▸ OBJECTIVE
Please scale down the records from the line with "You are a computer-use" to the line with "[x=590, y=51]", both included, and give only those lines again, request text and all, with every coordinate in the answers multiplied by 0.2 and rounded to a whole number, halves rounded up. Leave the pictures out.

▸ STORED DATA
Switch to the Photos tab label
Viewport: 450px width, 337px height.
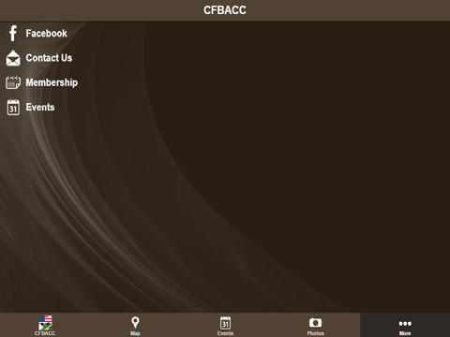click(315, 333)
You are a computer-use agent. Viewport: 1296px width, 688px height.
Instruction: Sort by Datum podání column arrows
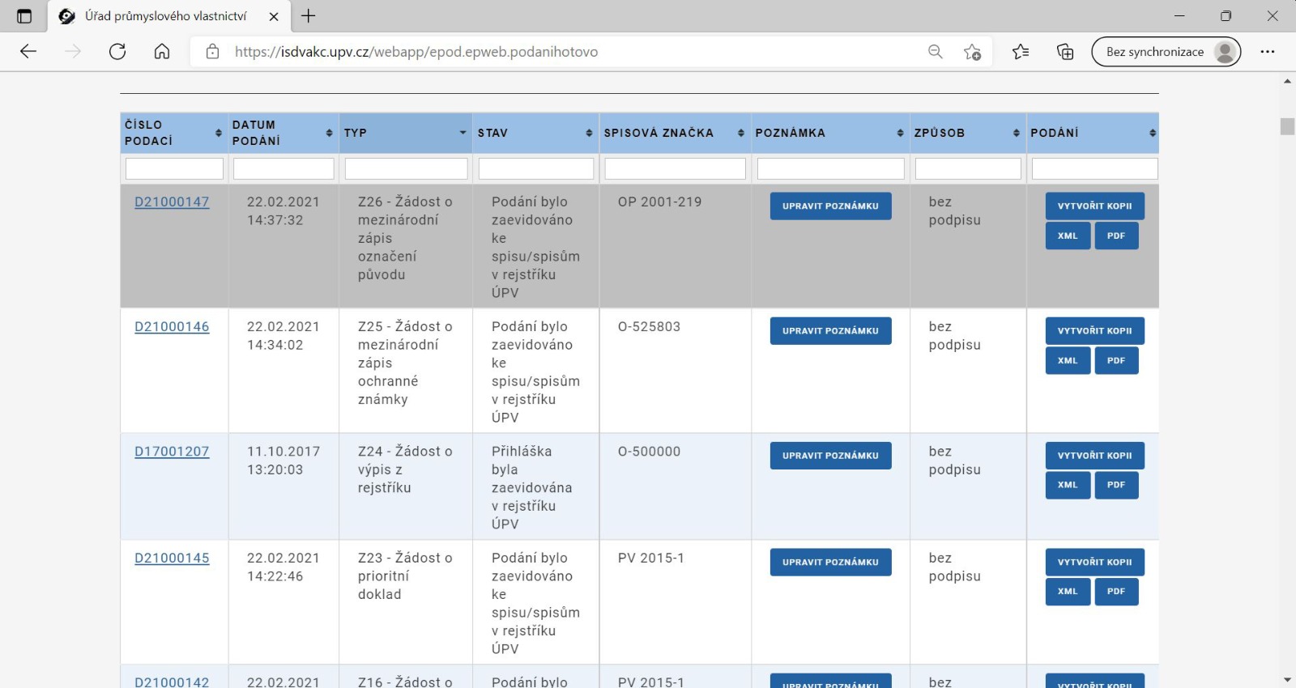tap(329, 133)
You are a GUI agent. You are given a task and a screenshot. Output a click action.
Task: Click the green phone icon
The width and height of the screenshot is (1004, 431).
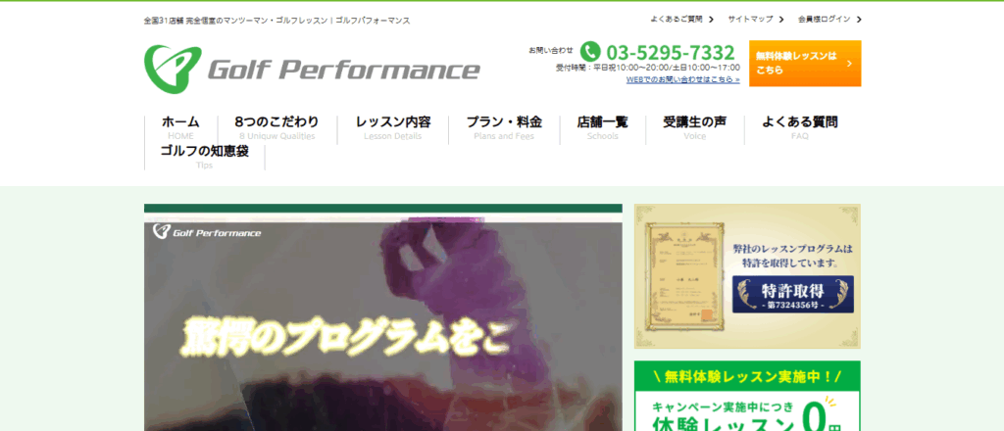[x=590, y=51]
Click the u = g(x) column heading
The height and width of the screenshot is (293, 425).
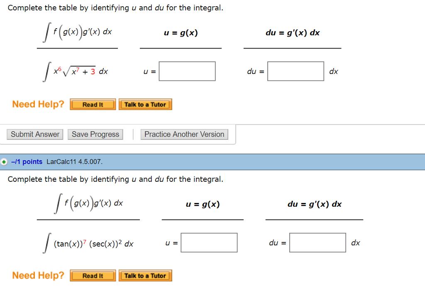pyautogui.click(x=180, y=33)
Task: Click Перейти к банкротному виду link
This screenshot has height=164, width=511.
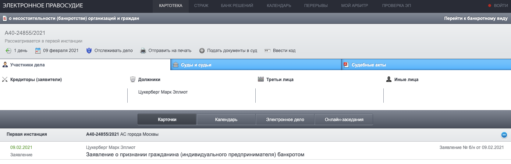Action: tap(475, 18)
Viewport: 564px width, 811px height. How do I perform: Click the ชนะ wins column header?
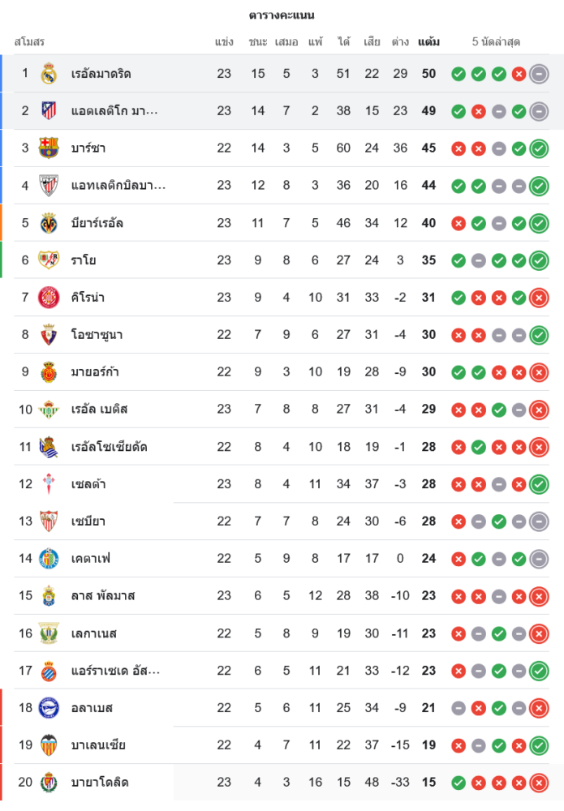258,41
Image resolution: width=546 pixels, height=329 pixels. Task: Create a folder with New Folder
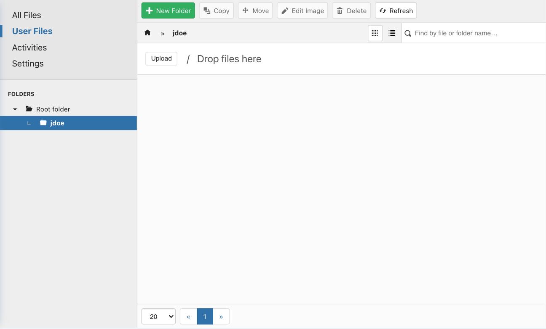tap(168, 11)
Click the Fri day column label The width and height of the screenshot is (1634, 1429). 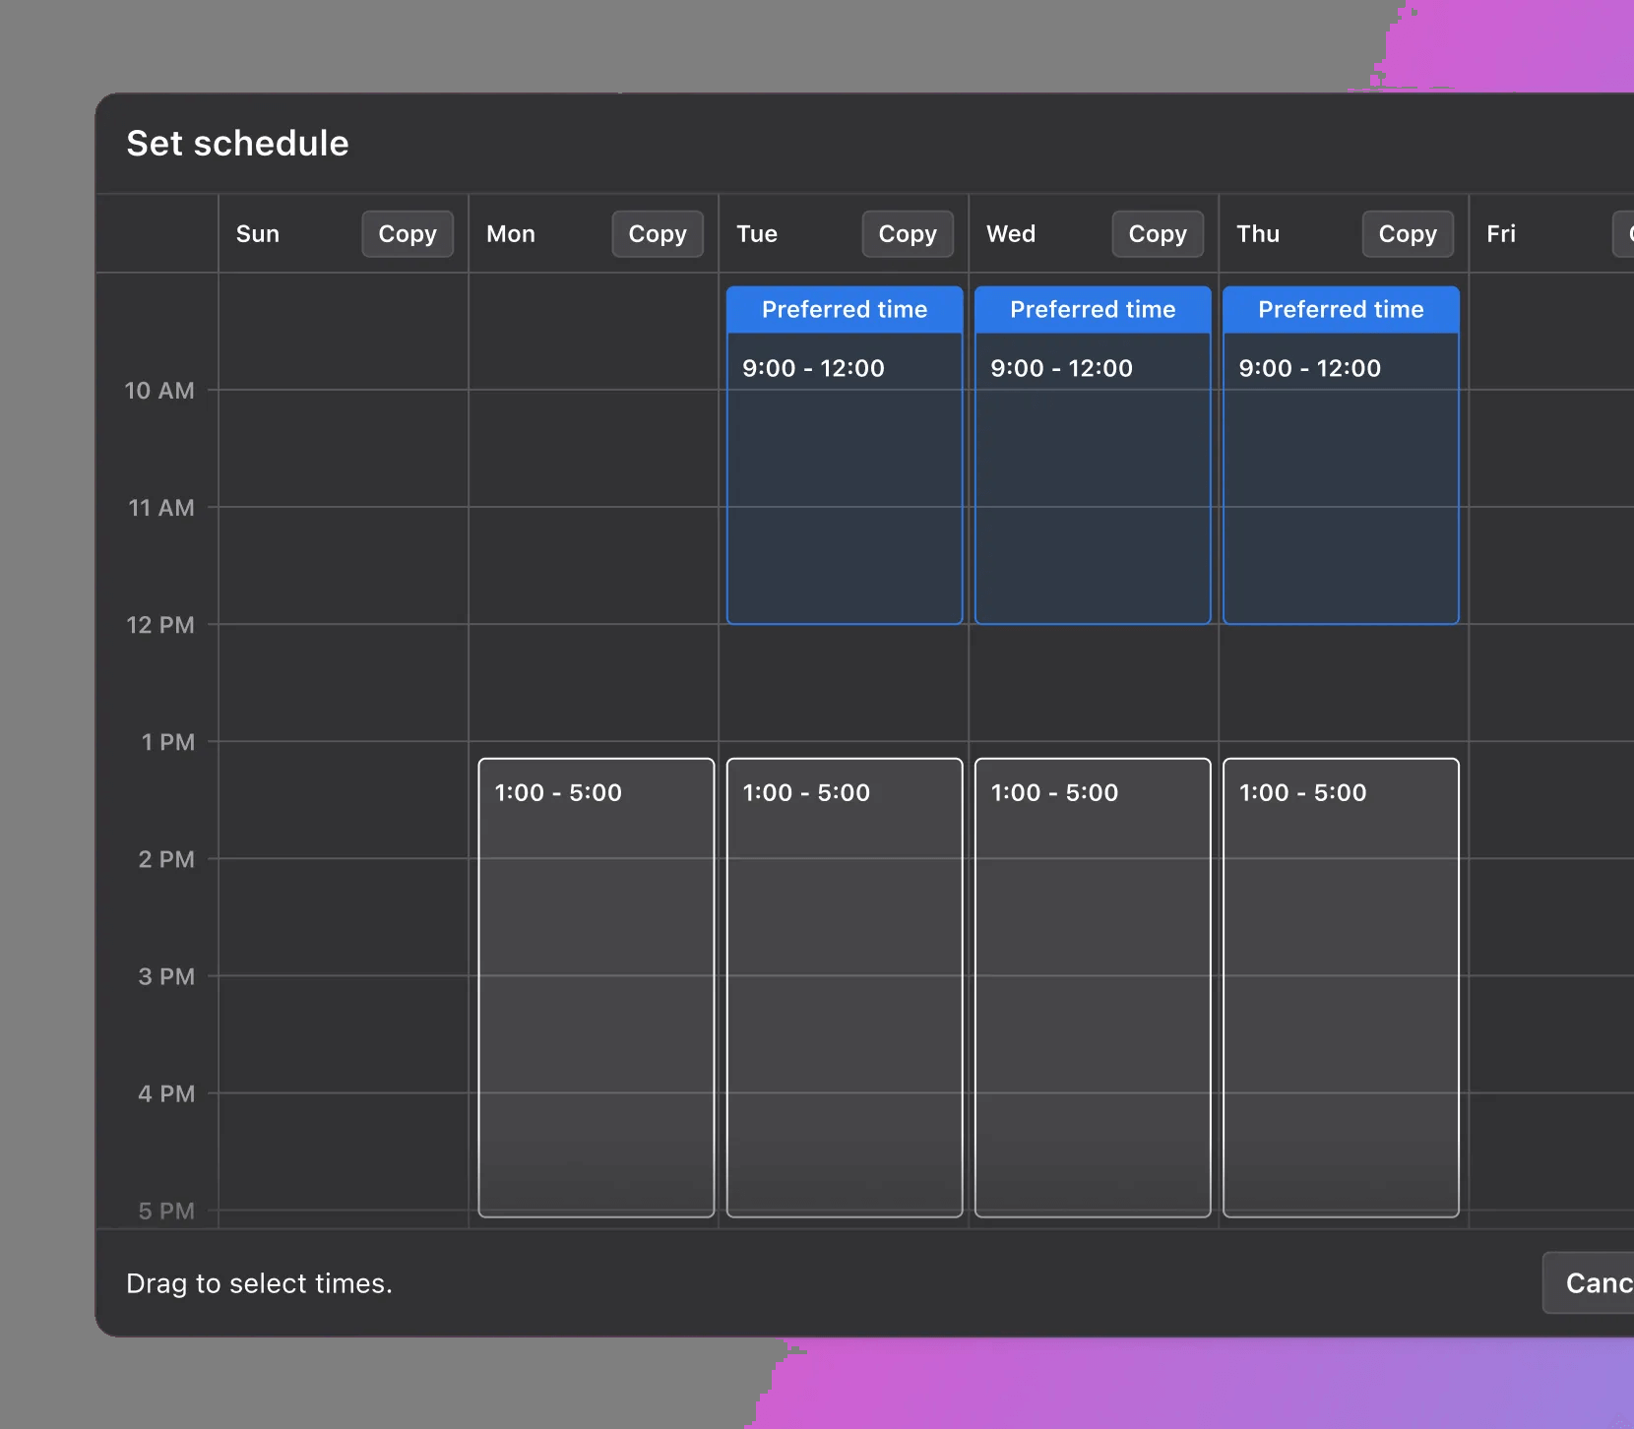pyautogui.click(x=1501, y=234)
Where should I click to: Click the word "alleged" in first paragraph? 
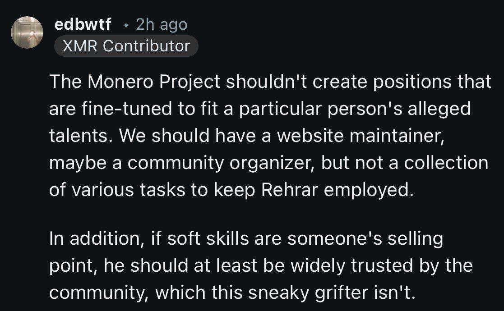click(x=439, y=110)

▸ TASK OUTPUT
You are a computer-use agent. Viewport: 1296px width, 688px height.
Instruction: Sort by Datum podání column arrows
tap(66, 27)
You are a GUI agent. You are given a task and a screenshot. Output a click action.
Task: Click the green phone icon
The width and height of the screenshot is (1004, 431).
[x=118, y=10]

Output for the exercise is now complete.